Problem details - Update the interview text starting at the words "BC and JKW: The" and ending after "building speaker panels.", replacing "regional resource" with "regional hub".
Reading passage Start Marker
BC and JKW: A great virtual event requires intentional pre-event planning. Search out presenters who bring new and diverse experiences to your audience, as they will engage listeners and precipitate interaction. Make efforts to promote the event through email and social media. These are great opportunities to introduce your chapter to others in the field and others in your region who may want to join. Look for feedback from your audience to see what is working and what they want to hear about.

AT: Considering that you have members in both the public and private sectors, how do you develop events with these various professional backgrounds in mind?

BC and JKW: The Pittsburgh Chapter, from its inception, has been focused on being a regional resource for the public, private and academic sectors. We, specifically, aim to have topics and speakers that would appeal to all three, and try to include representatives from each when building speaker panels.

AT: What do you consider to be the benefits of joining an ACAMS chapter?

BC and JKW: Joining a local chapter allows people to meet and network with other professionals in their region. It also provides a fantastic ongoing opportunity for the highest quality in continuing education. Local ACAMS chapters provide the opportunity to take part in charitable and recreational events with others in the field. In addition, this is another avenue to create long lasting partnerships between the private and public sector.

Final Thoughts From the Winners

AT: What advice do you have for financial crime prevention professionals in 2021?

GP: Continue to embrace technology and new ways of doing things! Let’s continue to hire a variety of talent, who bring in different experiences and perspectives. The world has changed dramatically in 2020 due to the pandemic. As an assurance professional—know your business, know your customers to a higher degree of detail and leverage technology to identify the higher-risk areas of focus. Let’s continue to safeguard our shareholders and our banking industry from the bad guys!

WBC: Our workplace in incredibly dynamic. Financial crime is consistently evolving. The nature of our jobs is becoming more technically demanding every month. Our skills need to change to keep up. Doing the “same-old, same-old” is not adequate. Take every opportunity to gain new skills to better equip yourself for the future changes coming in our field. Be future ready!
Reading passage End Marker
Extracted information Start Marker
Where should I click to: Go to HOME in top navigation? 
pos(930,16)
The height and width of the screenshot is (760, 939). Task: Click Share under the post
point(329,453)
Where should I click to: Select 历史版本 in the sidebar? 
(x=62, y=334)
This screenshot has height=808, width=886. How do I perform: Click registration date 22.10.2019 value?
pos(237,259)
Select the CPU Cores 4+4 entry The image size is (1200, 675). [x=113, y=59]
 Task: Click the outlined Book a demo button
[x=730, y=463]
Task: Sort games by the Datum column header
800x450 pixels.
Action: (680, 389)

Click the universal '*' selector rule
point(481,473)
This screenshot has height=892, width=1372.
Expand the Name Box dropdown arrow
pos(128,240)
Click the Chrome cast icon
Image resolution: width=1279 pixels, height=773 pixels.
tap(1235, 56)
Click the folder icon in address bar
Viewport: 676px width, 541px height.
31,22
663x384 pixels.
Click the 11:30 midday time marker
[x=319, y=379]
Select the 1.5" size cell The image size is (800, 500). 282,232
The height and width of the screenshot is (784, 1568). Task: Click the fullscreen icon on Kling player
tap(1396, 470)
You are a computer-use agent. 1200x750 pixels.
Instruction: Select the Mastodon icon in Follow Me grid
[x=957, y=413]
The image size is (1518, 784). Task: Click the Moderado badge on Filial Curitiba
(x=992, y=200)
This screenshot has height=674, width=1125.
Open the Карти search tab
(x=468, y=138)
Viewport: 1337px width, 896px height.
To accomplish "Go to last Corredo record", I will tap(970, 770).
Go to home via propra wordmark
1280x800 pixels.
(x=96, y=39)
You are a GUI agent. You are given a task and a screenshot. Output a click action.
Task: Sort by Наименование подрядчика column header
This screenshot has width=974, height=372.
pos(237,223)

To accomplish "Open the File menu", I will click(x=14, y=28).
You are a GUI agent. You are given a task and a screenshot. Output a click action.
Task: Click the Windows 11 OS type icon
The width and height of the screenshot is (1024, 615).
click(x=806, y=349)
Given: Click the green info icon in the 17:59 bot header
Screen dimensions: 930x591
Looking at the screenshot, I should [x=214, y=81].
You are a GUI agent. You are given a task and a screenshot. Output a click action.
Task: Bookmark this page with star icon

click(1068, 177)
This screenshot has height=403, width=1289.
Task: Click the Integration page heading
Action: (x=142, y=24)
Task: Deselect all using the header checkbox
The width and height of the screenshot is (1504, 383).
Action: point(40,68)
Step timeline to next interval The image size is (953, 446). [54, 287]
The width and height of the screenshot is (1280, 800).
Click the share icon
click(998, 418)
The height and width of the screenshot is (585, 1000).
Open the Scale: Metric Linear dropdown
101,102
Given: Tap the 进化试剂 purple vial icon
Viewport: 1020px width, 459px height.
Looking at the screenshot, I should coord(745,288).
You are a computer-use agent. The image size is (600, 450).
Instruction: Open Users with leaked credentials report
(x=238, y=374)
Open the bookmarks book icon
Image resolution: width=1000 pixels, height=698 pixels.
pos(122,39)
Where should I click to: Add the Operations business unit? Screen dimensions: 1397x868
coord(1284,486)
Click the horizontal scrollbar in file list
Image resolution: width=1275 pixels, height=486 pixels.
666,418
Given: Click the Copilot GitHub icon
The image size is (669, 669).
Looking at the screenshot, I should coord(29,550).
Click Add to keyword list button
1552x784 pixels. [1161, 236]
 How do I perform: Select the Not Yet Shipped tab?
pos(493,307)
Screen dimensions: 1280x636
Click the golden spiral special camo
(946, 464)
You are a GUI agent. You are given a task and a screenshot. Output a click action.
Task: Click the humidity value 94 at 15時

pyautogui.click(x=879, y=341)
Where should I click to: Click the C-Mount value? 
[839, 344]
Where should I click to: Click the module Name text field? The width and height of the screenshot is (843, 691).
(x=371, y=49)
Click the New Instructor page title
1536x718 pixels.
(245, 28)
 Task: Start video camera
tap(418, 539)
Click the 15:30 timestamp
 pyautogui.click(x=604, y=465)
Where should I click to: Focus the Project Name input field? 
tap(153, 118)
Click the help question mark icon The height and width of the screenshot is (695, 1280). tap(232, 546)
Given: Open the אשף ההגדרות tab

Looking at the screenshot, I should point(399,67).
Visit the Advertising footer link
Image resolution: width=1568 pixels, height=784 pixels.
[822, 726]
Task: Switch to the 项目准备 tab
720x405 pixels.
Extracted information End Marker
Solution for this problem -
BC and JKW: The Pittsburgh Chapter, from its inception, has been focused on being a regional hub for the public, private and academic sectors. We, specifically, aim to have topics and speakers that would appeal to all three, and try to include representatives from each when building speaker panels.